Qui plus est, le nouveau conseil d'administration des deux parquets regroupés ne sera pas tenu de réserver un siège à un administrateur québécois.

En effet, l'influence canadienne sur ce conseil d'administration risque fort de se diluer après le quatrième anniversaire de cette transaction. C'est à ce moment que prendront fin les principaux engagements des promoteurs de cette fusion.

Sur ce conseil de 15 membres, 7 administrateurs devront être de nationalité canadienne au départ. Après quatre ans, toutefois, seulement trois sièges sont réservés d'office à des Canadiens.

Ainsi, les architectes de cette fusion entrevoient clairement la possibilité que les bourses de Toronto et de Londres s'allient à une autre institution boursière, ce qui forcerait les Canadiens à se tasser pour laisser leurs sièges à de nouveaux administrateurs.

La moitié des administrateurs canadiens doivent être indépendants. Et le quart des administrateurs indépendants doivent être québécois, précise l'entente.

Dans l'éventualité où il ne reste plus que trois administrateurs canadiens au conseil de cette bourse transatlantique, aucun Québécois n'obtiendrait un siège d'entrée de jeu. Et cela, parce que l'accord de fusion précise qu'on arrondit vers le bas la présence québécoise, réduite à 0,375 administrateur!

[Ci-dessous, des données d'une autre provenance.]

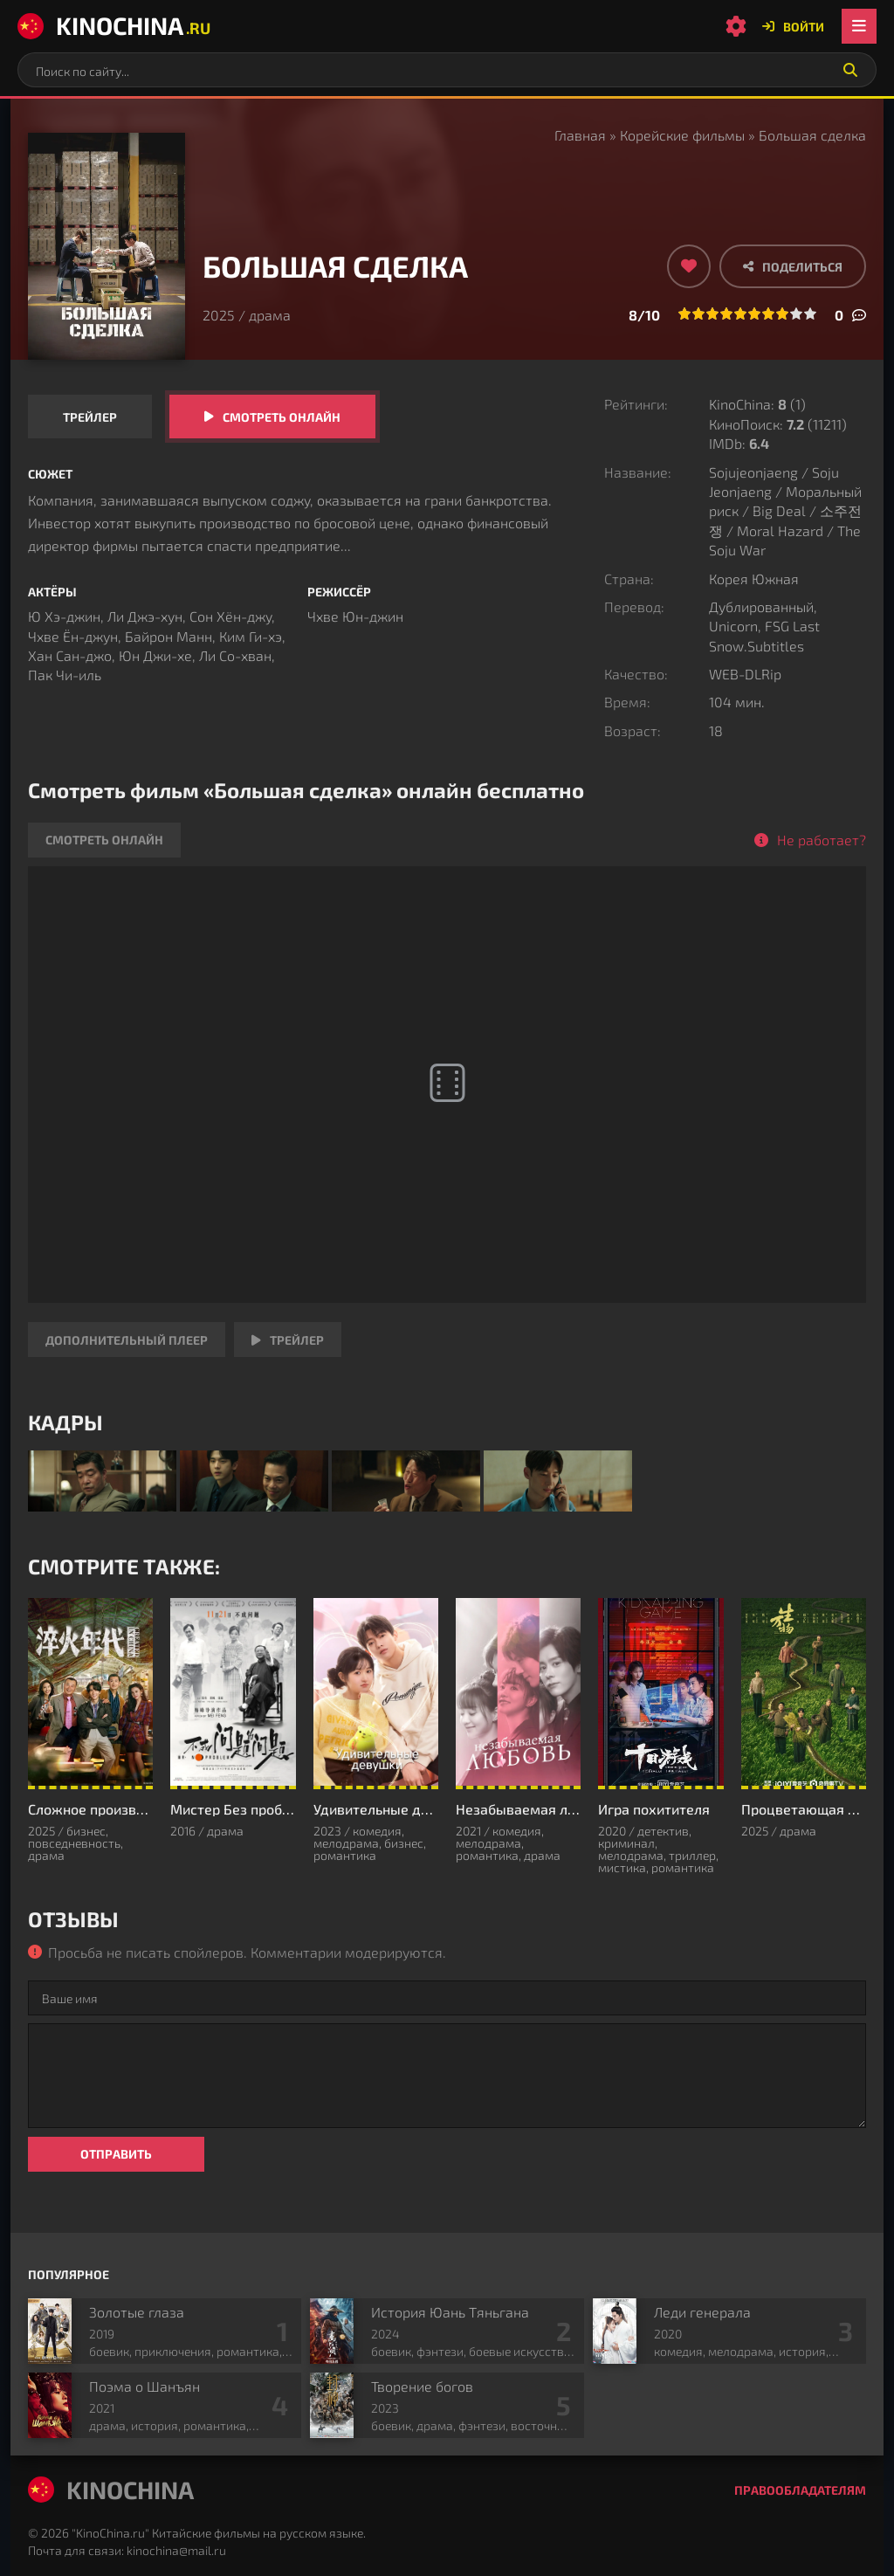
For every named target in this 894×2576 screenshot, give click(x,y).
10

La composition du conseil d'administration des bourses de Toronto et de Londres a attiré l'attention d'un comité spécial de parlementaires ontariens qui a tenu quatre journées d'audiences publiques en mars. Dans son rapport final rendu public lundi, ce comité recommande que les administrateurs canadiens soient aussi nombreux que les administrateurs européens (britanniques et italiens). De plus, aucune clause crépusculaire ne devrait limiter cet engagement dans le temps, comme le texte de l'entente le prévoit actuellement.

«On nous a présenté cette transaction comme une fusion entre égaux. Mais quand nous l'avons étudiée en détail, c'est devenu clair que ce n'est pas le cas», a dit le président de ce comité spécial, le député Gerry Phillips, en entrevue à La Presse Affaires.

Ce comité spécial a transmis son rapport au ministre des Finances de l'Ontario, Dwight Duncan. Mais ce sont les commissions des valeurs mobilières de l'Ontario et du Québec, de même que le gouvernement fédéral, qui auront le dernier mot sur ce projet de fusion.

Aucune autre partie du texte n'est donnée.